Female bladder cancer

Female bladder cancer

Bladder cancer refers to a malignant tumor that occurs on the bladder mucosa. It is the most common malignant tumor of the genitourinary system and one of the top ten most common tumors in the body. It ranks first in the incidence of genitourinary tumors in my country, and second in Western countries after prostate cancer. In 2012, the prevalence of bladder cancer in the national cancer registration areas was 6.61/100,000, ranking 9th among the prevalence of malignant tumors. Bladder cancer can occur at any age, even in children. Its prevalence increases with age, and the most common age is 50 to 70 years old. The incidence of bladder cancer in men is 3 to 4 times that in women.

The causes of bladder cancer are complex, with both essential genetic factors and external environmental factors. The relatively clear risk factors for the disease are smoking and occupational exposure to aromatic amines. Smoking is currently the most undoubted risk factor for bladder cancer. 30% to 50% of bladder cancers are caused by smoking. Smoking can increase the risk of bladder cancer by 2 to 6 times. As the smoking time increases, the incidence of bladder cancer also increases significantly. Another key source of disease risk is associated with a series of positions or job contacts. It has been confirmed that aniline, dihydroxybiphenyl, 2-naphthylamine and 1-naphthylamine are all carcinogens of bladder cancer. People who are exposed to these compounds for a long time have a higher risk of bladder cancer. Bladder cancer patients caused by occupational factors account for about 25% of bladder cancer patients. Jobs related to bladder cancer include industries such as metallic aluminum, medium-temperature coal tar, asphalt, dyes, vulcanized rubber, and coal vaporization.

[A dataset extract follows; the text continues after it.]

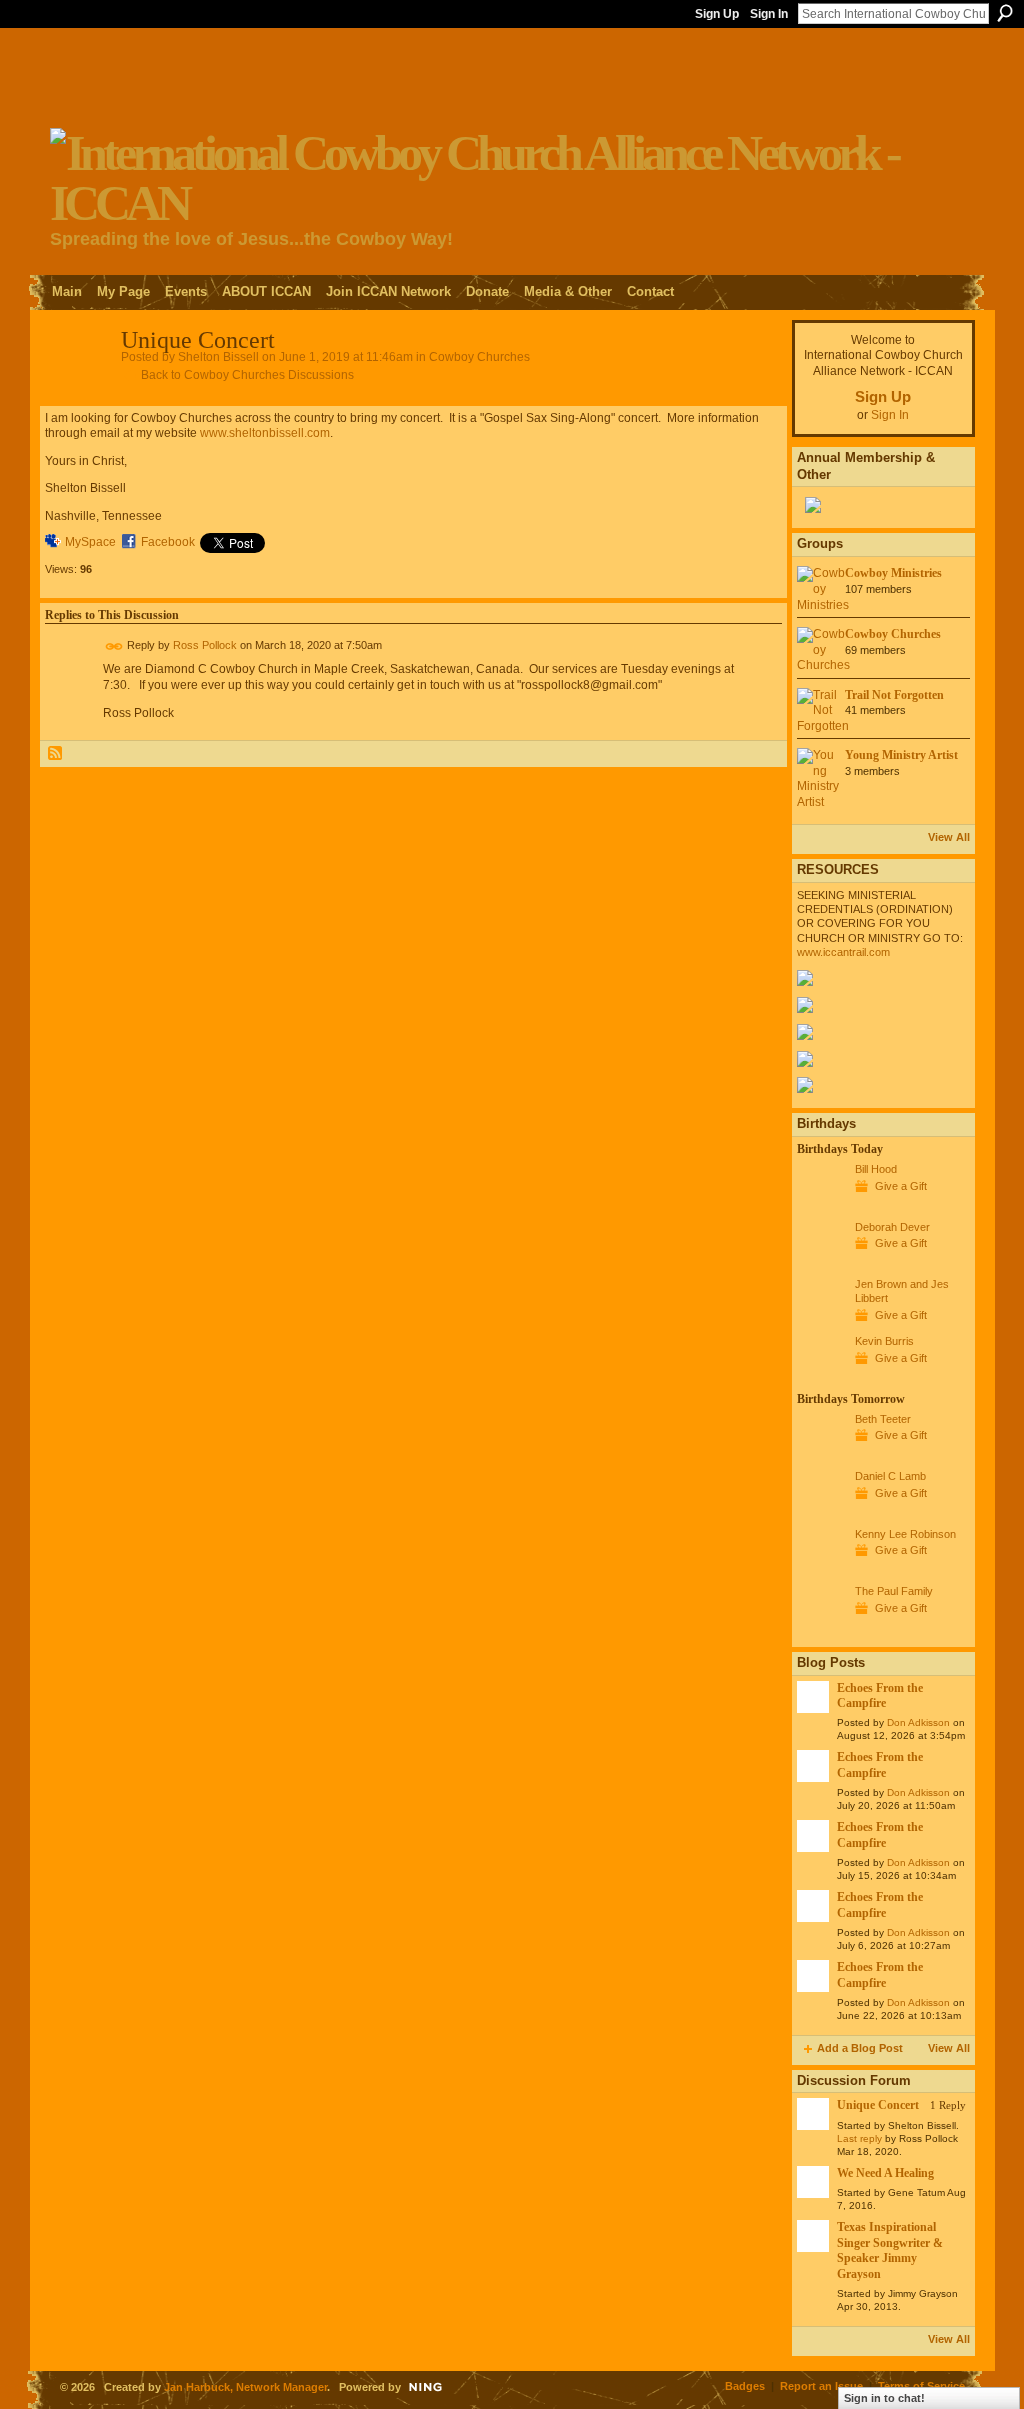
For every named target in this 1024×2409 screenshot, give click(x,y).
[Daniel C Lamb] (821, 1513)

Clinical symptoms of bladder cancer

About 90% of bladder cancer patients have hematuria as their initial clinical symptom, which is usually painless, intermittent, and visible hematuria, and sometimes microscopic hematuria. Hematuria may occur only once or last from 1 day to several days and may resolve or stop on its own. Sometimes, the patient takes medicine and the hematuria stops by itself, which often gives the patient the illusion of "recovery". Some patients may have recurring hematuria after various intervals. The color of hematuria varies from light red to dark red, often dark red. Some patients describe it as being like samples of meat washing water or tea leaves. The duration of bleeding and hematuria is not necessarily proportional to the malignant level, size, scope and number of the tumor.

Sometimes when visible hematuria occurs, the tumor is already very large or in the terminal stage; sometimes a small tumor can cause a lot of hematuria. Some patients are found to have tumors in their bladders through B-ultrasound examinations during health checks. 10% of bladder cancer patients may first experience bladder irritation symptoms, mainly manifested as frequent urination, urgency, inability to hold urine, urinary pain and difficulty urinating, but the patients have no obvious gross hematuria. This is mostly due to tumor necrosis, ulceration, large or numerous tumors in the bladder, or diffuse infiltration of the bladder wall by the bladder tumor, which reduces the bladder capacity or causes a high incidence of infection. Tumors in the trigone of the bladder and the neck of the bladder can block the entrance and exit of the bladder, causing difficulty in urination.